Hamlet
4 stars
Music by Brett Dean. Libretto by Matthew Jocelyn. Livestreamed from the Glyndebourne Festival Opera and available on demand at glyndebourne.com
William Shakespeare’s Hamlet is one of the great works of Western theatre, but it has been translated into a creative and deeply involving operatic work, with a special Canadian connection.
The production ran June 11 to July 6 at Glyndebourne Festival Opera in England, with its closing performance livestreamed. It marked a unique collaboration between Australian composer Brett Dean and Canadian Stage artistic and general director Matthew Jocelyn, who wrote the libretto.
Hamlet the opera doesn’t attempt to reinvent the play, but rather, explore its characters and their motivations. Jocelyn seems perfectly aware his audience knows the story but, in reordering, he offers a dramatic immediacy, rendering the tale a kind of psychological thriller. It’s an approach that works on musical, narrative and theatrical levels.
This theatricality is apparent from the work’s opening, which replaces the original ghost-spotting of Hamlet’s dead father with Hamlet (Allan Clayton) in the midst of a soliloquy.
Many motifs (both verbal and musical) established here are used throughout the nearly three-hour work. In a wedding reception and banquet scene that follows, Laertes (David Butt Philip) warns his sister Ophelia (Barbara Hannigan) against getting involved with Hamlet as Claudius (Rod Gilfry) and Polonius (Kim Begley) make speeches.
Throughout all of these sequences, Jocelyn’s libretto, together with the work of director Neil Armfield and conductor Vladimir Jurowski, constantly emphasizes the connections between characters, as Dean’s dissonant, dramatic score offers both psychology and storytelling.

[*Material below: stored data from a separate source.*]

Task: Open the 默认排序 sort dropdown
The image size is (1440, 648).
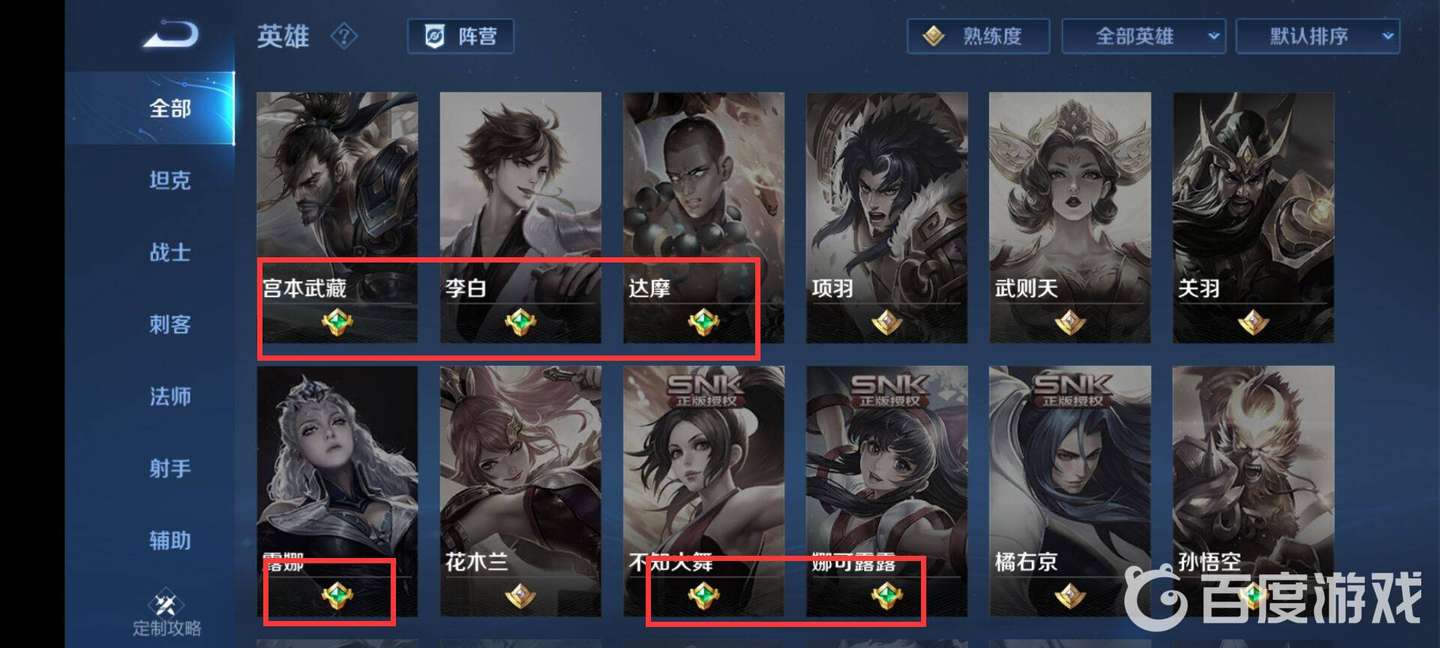Action: [1318, 37]
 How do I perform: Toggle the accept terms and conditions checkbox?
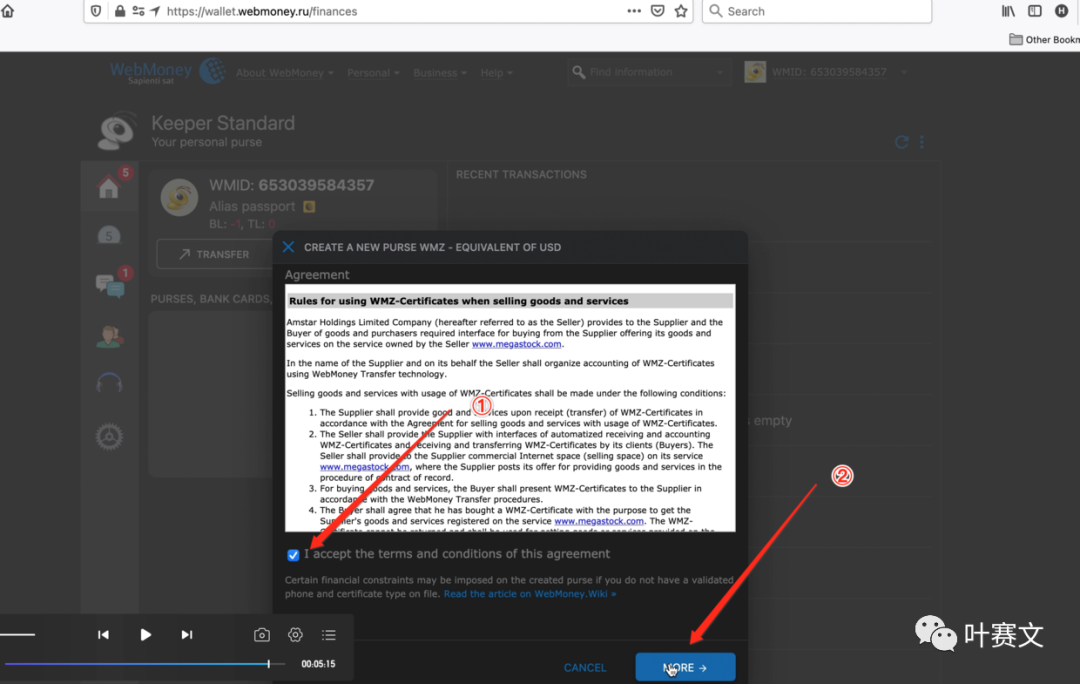[x=293, y=555]
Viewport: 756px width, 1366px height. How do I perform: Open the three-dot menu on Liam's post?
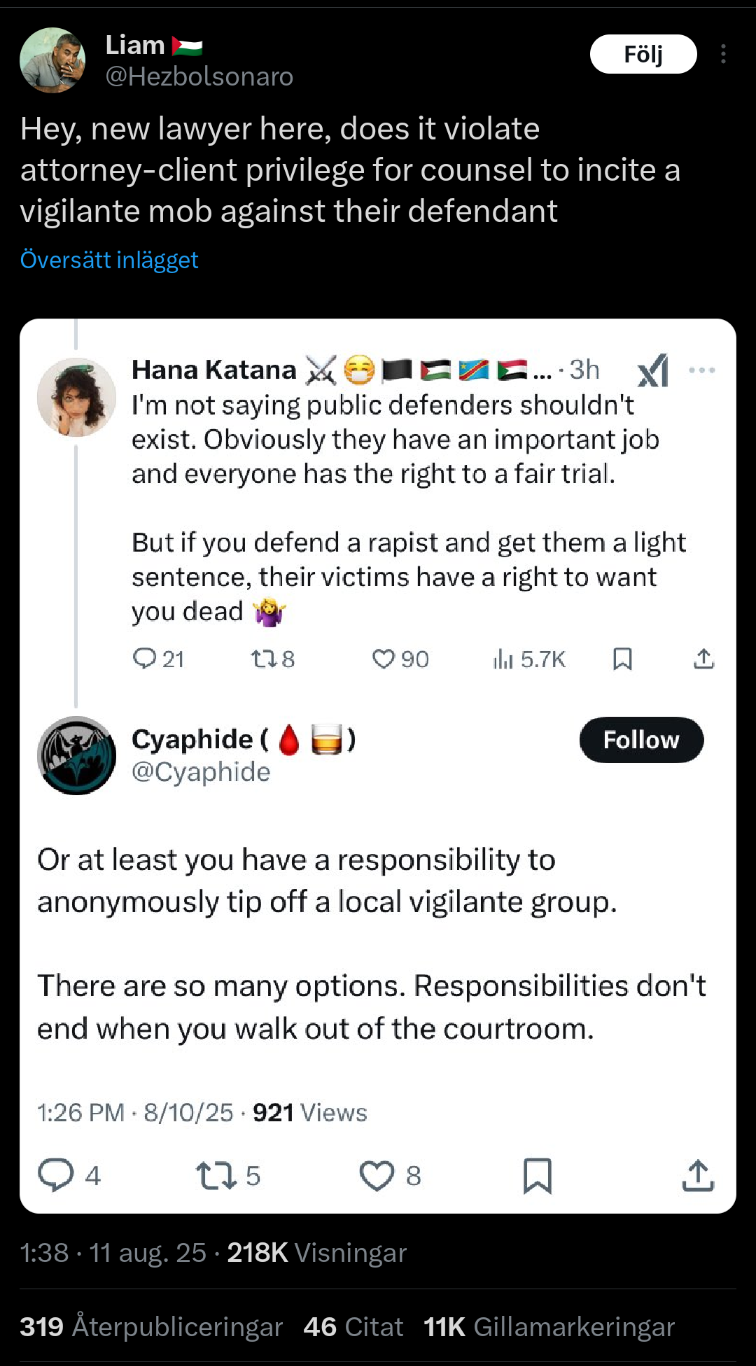click(x=721, y=55)
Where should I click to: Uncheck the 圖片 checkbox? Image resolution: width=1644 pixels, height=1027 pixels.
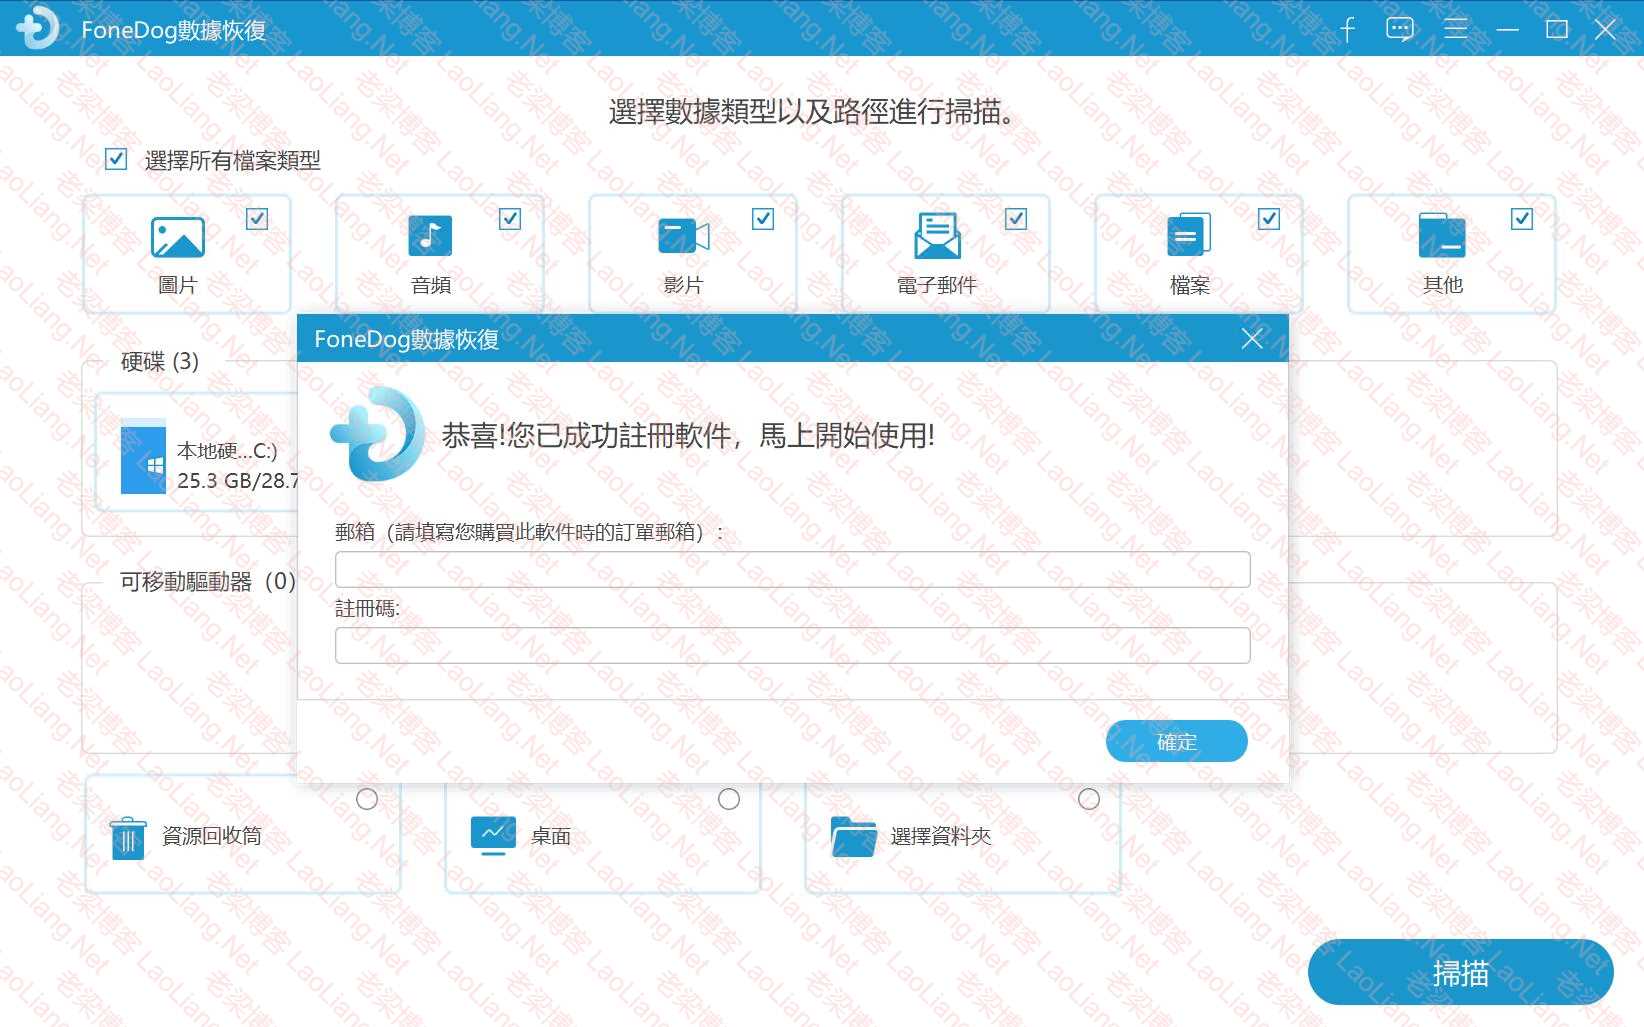(257, 219)
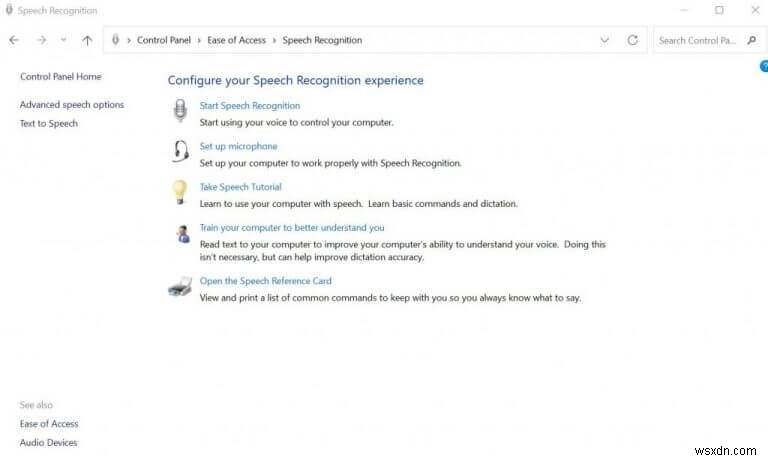Image resolution: width=768 pixels, height=461 pixels.
Task: Open Train your computer to better understand you
Action: [x=291, y=227]
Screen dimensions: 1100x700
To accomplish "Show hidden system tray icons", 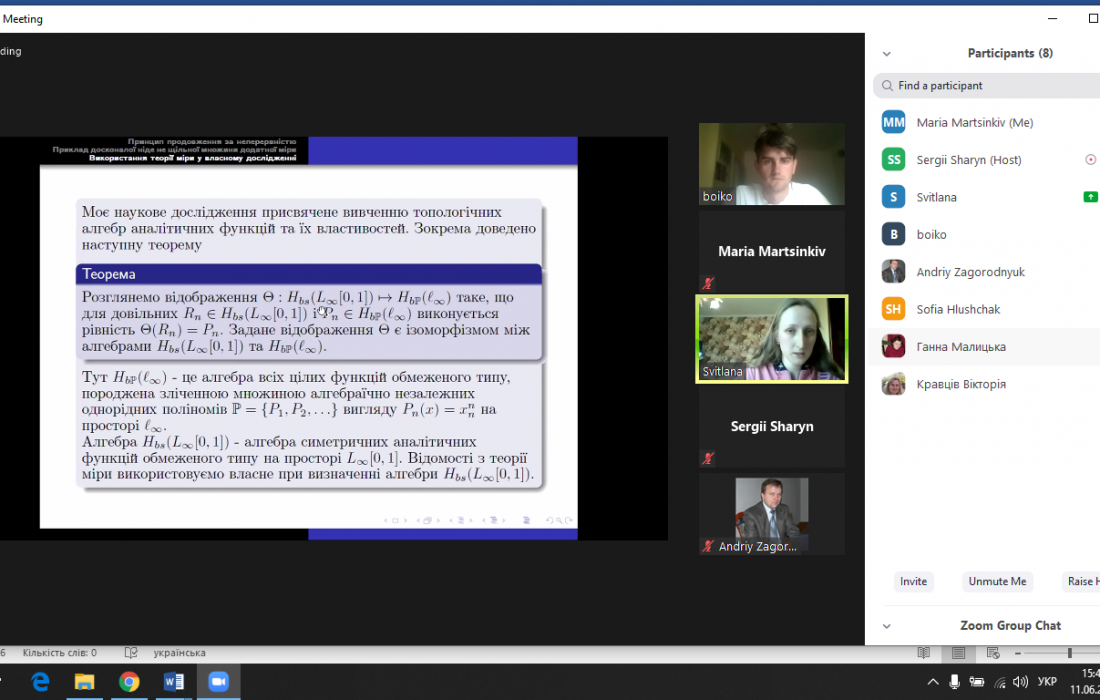I will 933,682.
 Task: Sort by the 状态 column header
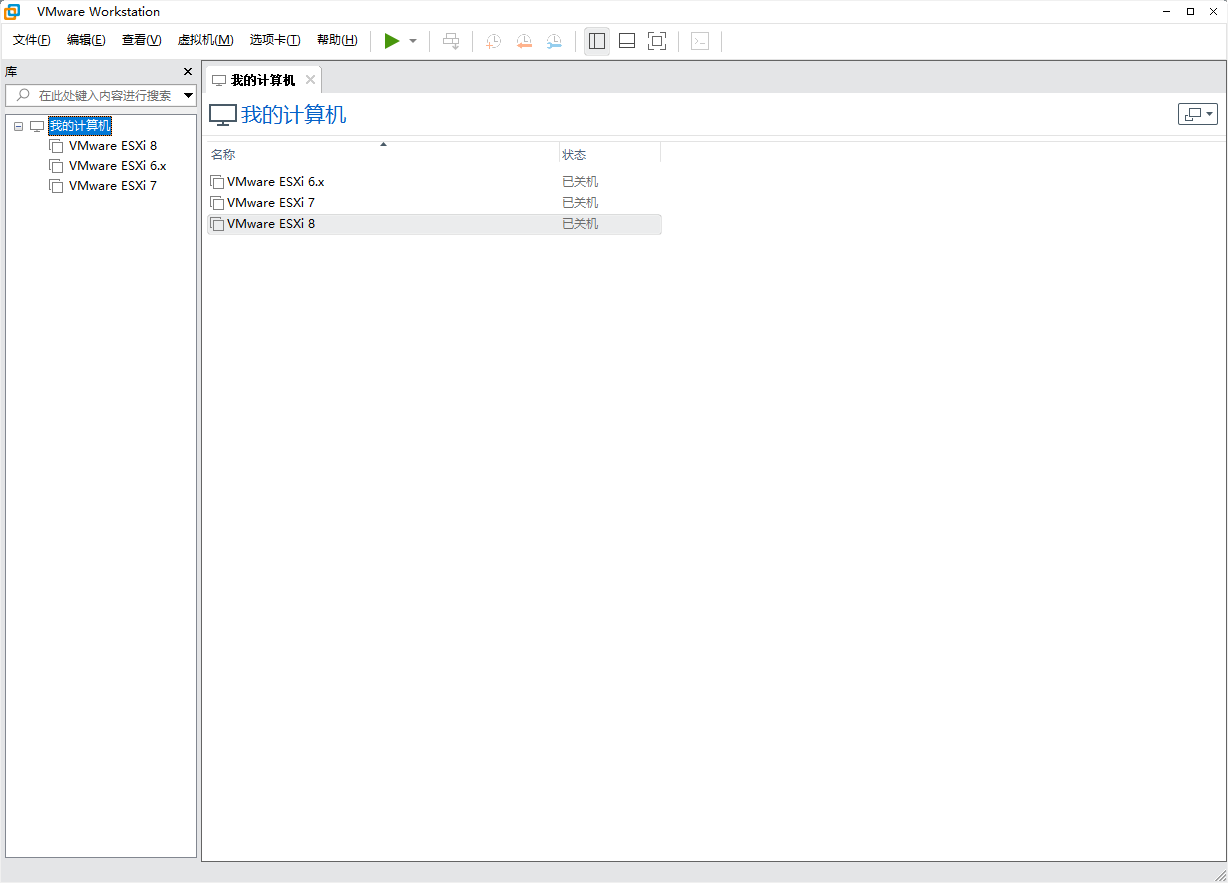click(x=609, y=155)
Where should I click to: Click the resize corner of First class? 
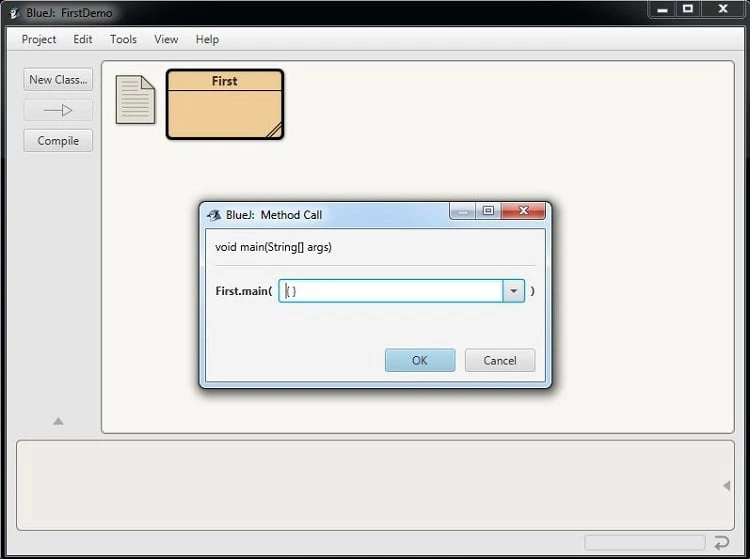273,129
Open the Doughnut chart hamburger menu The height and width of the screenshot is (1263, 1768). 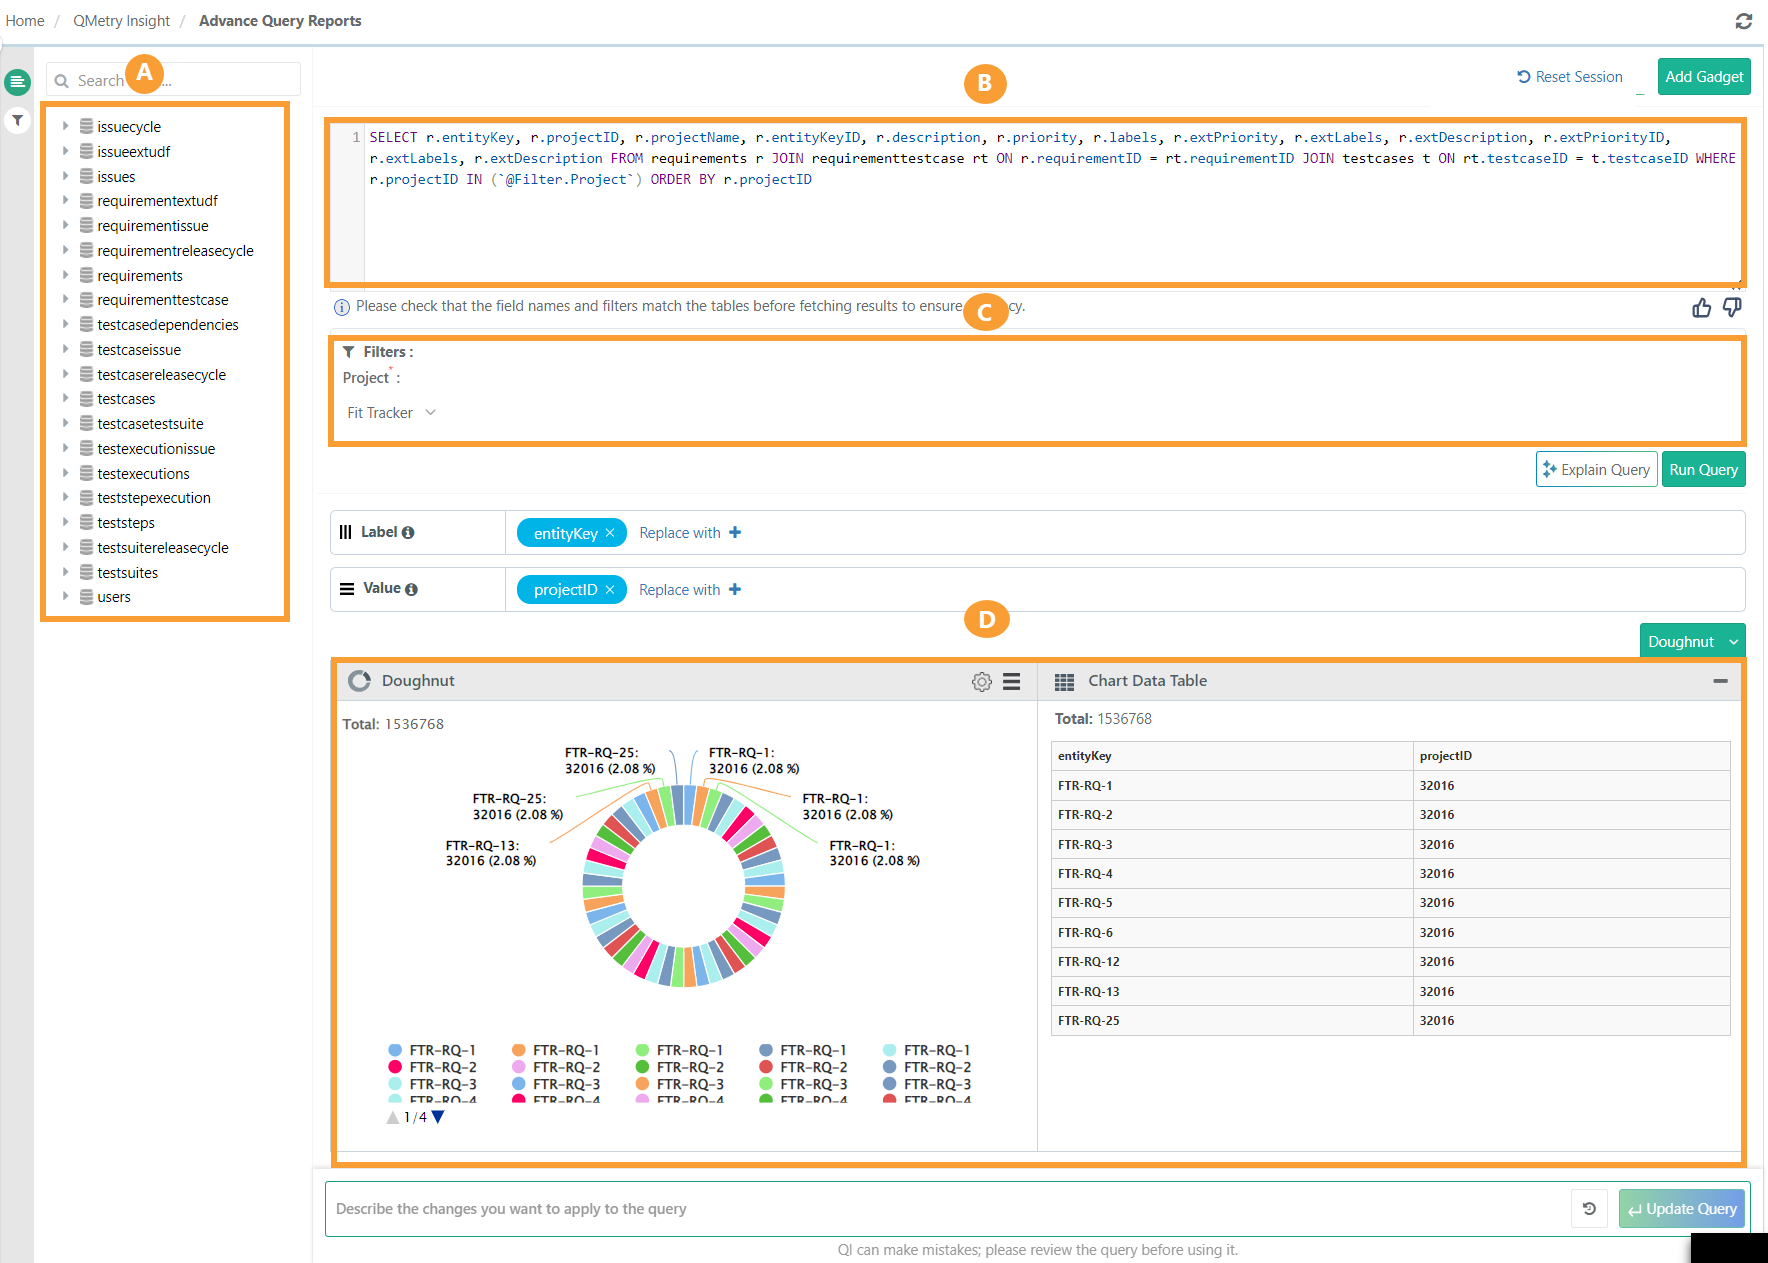pos(1012,681)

This mix is borne out with magnificent precision by a stellar cast.
Clayton, in the title role, effectively conveys both heady intellectualism and gripping anguish, his sinuous tenor easily shaping itself around Dean’s complex lines.
The Gertrude of mezzo-soprano Sarah Connolly is imperious, while baritone Gilfry as Claudius is barely contained fury and ego. John Tomlinson, as the murdered King (who also sings the Player King and Gravedigger), is wonderfully haunting and uses his sonorous bass to stretch Dean’s notes across percussive passages with commanding presence.
Canadian soprano Hannigan, in her Glyndebourne debut, delivers a shattering performance, her Ophelia growing more unhinged in every scene until the famous “mad scene” shows her, dirty and clad only in bra, panties and overcoat, her voice lilting, darting, swaying. Like Hamlet, her character is given a series of motifs (based largely around the content of the letters Hamlet gave Ophelia), ones which Hannigan infuses with ache and feeling.
Jocelyn referred to the “reappropriation of text” in the intermission break, and how he incorporated lines from various version of the play published both during and after Shakespeare’s lifetime. In reappropriating, Jocelyn and Dean have created a powerful piece that, while appealing mainly to those already fans of the Shakespeare tale, has crafted an important contribution to the opera world.